* Aim of the task *
Sort through the entries below and pull out lines containing the word "agent".

Collected data entries
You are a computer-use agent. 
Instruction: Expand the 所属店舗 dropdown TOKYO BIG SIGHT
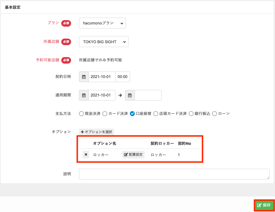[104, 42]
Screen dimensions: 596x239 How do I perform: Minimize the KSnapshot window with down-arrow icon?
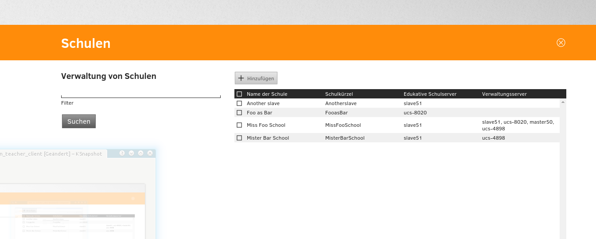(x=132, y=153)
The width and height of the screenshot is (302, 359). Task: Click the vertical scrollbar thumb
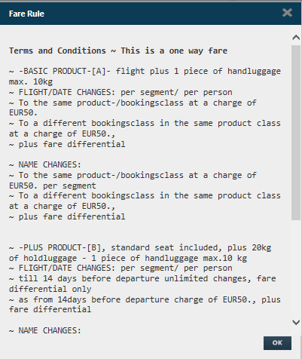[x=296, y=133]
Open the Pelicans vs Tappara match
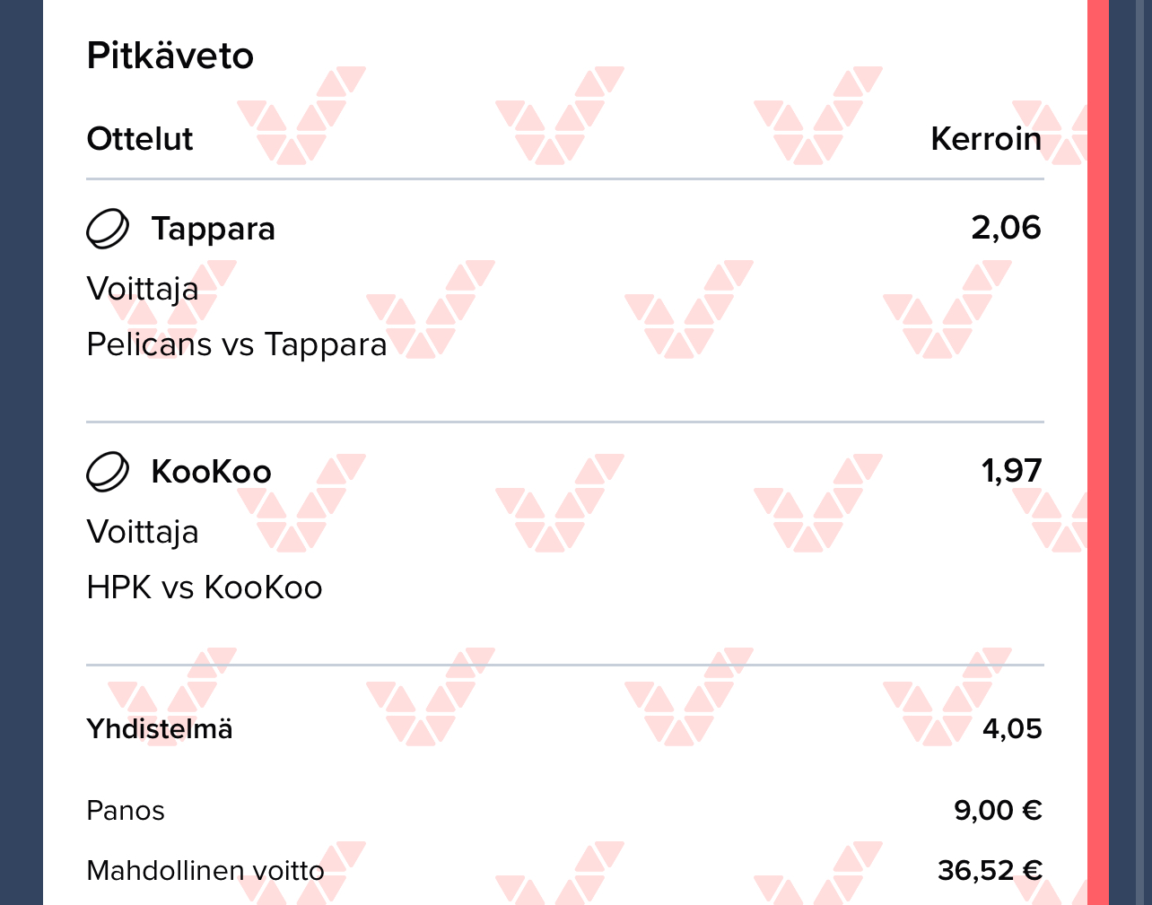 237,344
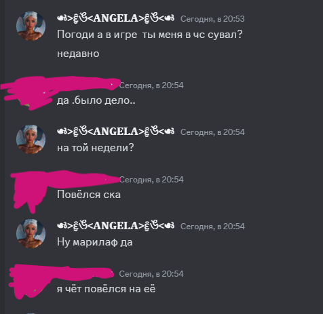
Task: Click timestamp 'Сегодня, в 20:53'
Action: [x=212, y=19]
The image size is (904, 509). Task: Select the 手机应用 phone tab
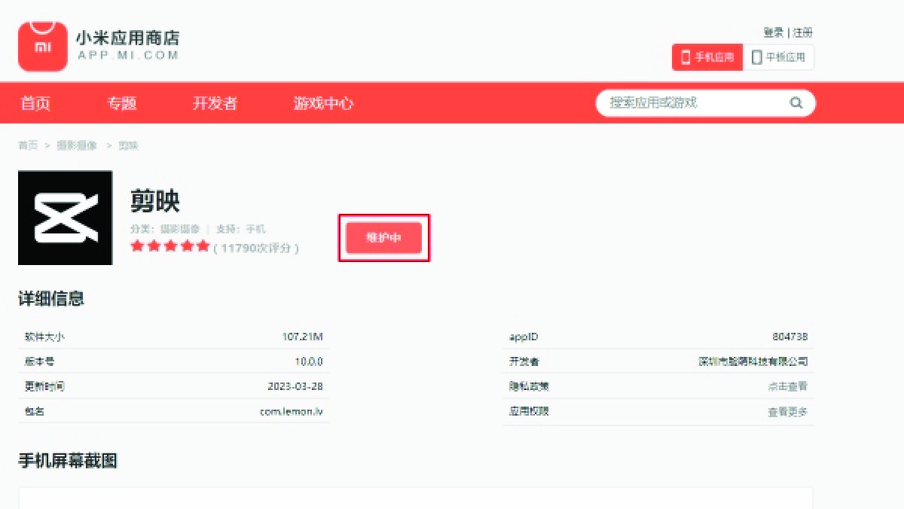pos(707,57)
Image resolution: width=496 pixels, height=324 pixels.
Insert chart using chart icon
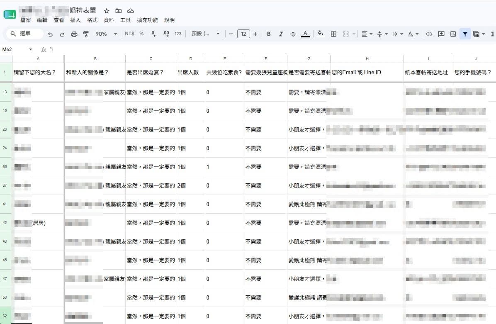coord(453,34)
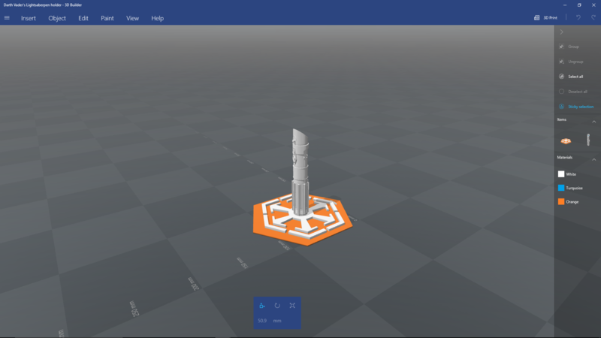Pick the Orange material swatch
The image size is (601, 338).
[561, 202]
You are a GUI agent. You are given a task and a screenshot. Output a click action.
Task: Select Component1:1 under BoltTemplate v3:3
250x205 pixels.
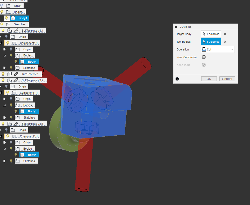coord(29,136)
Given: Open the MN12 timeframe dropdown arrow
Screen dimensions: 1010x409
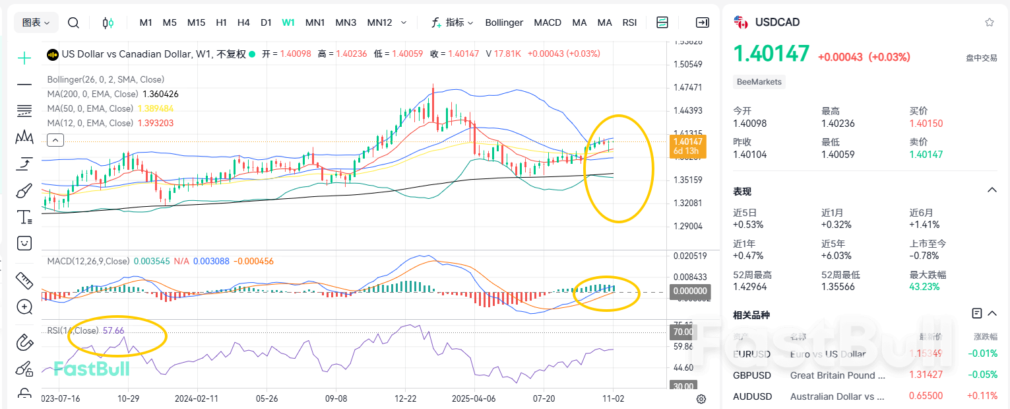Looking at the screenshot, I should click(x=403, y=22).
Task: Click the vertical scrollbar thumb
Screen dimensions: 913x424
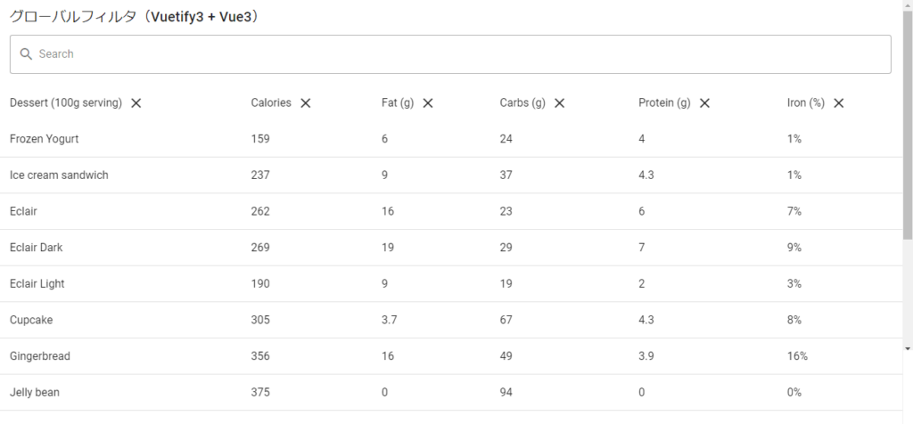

* Solution to this exercise *
You are a computer-use agent. 
You are a GUI agent. You are given a task and a screenshot. Output a click action.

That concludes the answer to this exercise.